**What the exercise asks**
Answer these questions from the case summary:
1. On what date did Whyte and Mackay refer the dispute to adjudication?
2. How much did the adjudicator award Whyte and Mackay in damages?
3. What words did the court use to describe the omission in the adjudicator's decision and reasoning?

---------- Extract to read ----------

August 9, 2013 | Adjudication, Dispute Resolution

The recent Scottish case of Whyte and Mackay Ltd v Blyth & Blyth Consulting Engineers Ltd (2013) concerned interesting issues relating to whether enforcement of an adjudicator’s decision is compatible with the European Convention on Human Rights (“ECHR”). In this unusual case, the judge refused to enforce an adjudicator’s decision because doing so would, he said, be contrary to Article 1 of the First Protocol of the European Convention on Human Rights (“A1P1”) (i.e. the right to peaceful enjoyment of possessions).

Background

Whyte and Mackay (“W&M”) engaged Blyth & Blyth (“B&B”) as engineers in relation to the construction of a new bottling plant at its premises in Grangemouth. Following completion of the works in January 2006, a dispute arose in relation to the foundations of the structure, with W&M alleging they were defective. The alleged defect related to the fact that B&B had omitted to include piling in its designs. W&M referred the dispute to adjudication on 2 March 2012, in accordance with the relevant provisions under the contract between the parties. The adjudicator gave his decision on 9 April 2012 following a site inspection and a hearing on factual and legal issues, awarding W&M almost £3 million in damages. W&M sought to enforce the adjudicator’s decision, but B&B advanced several arguments resisting enforcement.

B&B argued that the adjudicator’s decision should not be enforced because:

  • W&M had suffered no loss or damage as a result of B&B’s breach of contract because W&M had not paid for the piling works that were now said to be required. Furthermore, any loss would not be suffered until the last year of the property’s lease (2035-2036) as the piling works would not be completed until then.
  • If the adjudicator’s award was enforced, B&B would be put at a significant financial detriment and would be forced to take the lead in having the matter finally determined at arbitration or litigation. There was also the risk that W&M may become insolvent and B&B might not get back the damages it had paid to W&M.
  • The adjudicator had breached the rules of natural justice by failing to give adequate reasons for his decision and failing to address part of B&B’s defence.

B&B also raised the argument that if the adjudicator’s decision was enforced it would be incompatible with elements of the ECHR; namely:

  • Enforcing the award would be a disproportionate interference with B&B’s right to enjoy its possessions (i.e. its money) under A1P1; and
  • Article 6, which protects the right to a fair trial and hearing, would be engaged.

Whilst companies do not necessarily enjoy all of the protections under the ECHR, they are protected against matters such as property rights violations.

Conversely, W&M argued that it must be assumed that the adjudicator took into account all of the relevant information. Further, W&M argued that the fundamental purpose of the Construction Act (and therefore adjudication) was to improve the efficiency of the construction industry and encourage early resolution of disputes by using “speedy” interim decisions pending final determination at court or arbitration. Therefore, any interference with B&B’s ECHR rights not to be deprived of its money was justified.

The Court’s Decision

Breach of the rules of natural justice

The court ruled that the adjudicator had breached the rules of natural justice because there was a “very significant omission” in the adjudicator’s decision and reasoning. This is because the adjudicator had failed to address an important aspect of B&B’s defence; namely, that substantial cost savings had been made during the project by omitting the piling (notwithstanding the known risks) and there was a reasonable inference that W&M would not have been prepared to incur the delays and additional costs involved in the piling even if B&B did specify that piling was required in its designs. The court looked “in vain” for any indication that the adjudicator considered and reached a decision on this point but found that he failed to do so. As such, this amounted to a breach of natural justice.

---------- Recorded information ----------

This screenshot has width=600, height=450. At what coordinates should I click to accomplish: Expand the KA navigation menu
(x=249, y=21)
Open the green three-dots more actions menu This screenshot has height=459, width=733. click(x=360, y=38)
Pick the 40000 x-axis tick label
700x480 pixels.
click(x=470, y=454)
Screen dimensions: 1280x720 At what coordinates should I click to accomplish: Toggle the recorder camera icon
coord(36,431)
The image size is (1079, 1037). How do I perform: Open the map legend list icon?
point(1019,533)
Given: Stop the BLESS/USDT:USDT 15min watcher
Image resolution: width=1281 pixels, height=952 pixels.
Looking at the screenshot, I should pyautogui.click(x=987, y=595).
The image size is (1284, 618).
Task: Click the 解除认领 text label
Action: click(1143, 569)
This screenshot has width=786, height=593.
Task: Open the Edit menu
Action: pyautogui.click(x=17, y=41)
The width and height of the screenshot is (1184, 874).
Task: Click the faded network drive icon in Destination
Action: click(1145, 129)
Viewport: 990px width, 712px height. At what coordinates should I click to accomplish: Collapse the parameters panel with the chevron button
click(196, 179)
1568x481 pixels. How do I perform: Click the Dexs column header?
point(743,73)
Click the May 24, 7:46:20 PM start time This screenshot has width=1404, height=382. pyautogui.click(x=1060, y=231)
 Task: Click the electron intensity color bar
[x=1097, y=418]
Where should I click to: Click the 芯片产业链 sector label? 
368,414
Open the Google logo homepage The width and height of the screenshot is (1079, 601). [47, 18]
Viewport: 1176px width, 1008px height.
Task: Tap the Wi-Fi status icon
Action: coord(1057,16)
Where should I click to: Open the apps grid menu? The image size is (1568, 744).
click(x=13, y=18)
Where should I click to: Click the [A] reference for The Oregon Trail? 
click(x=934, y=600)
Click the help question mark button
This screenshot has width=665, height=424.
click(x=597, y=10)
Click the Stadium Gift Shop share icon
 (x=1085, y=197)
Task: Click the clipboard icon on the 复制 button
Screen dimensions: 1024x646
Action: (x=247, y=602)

----------

**Answer in full**
1. 2 March 2012
2. Almost £3 million
3. A "very significant omission"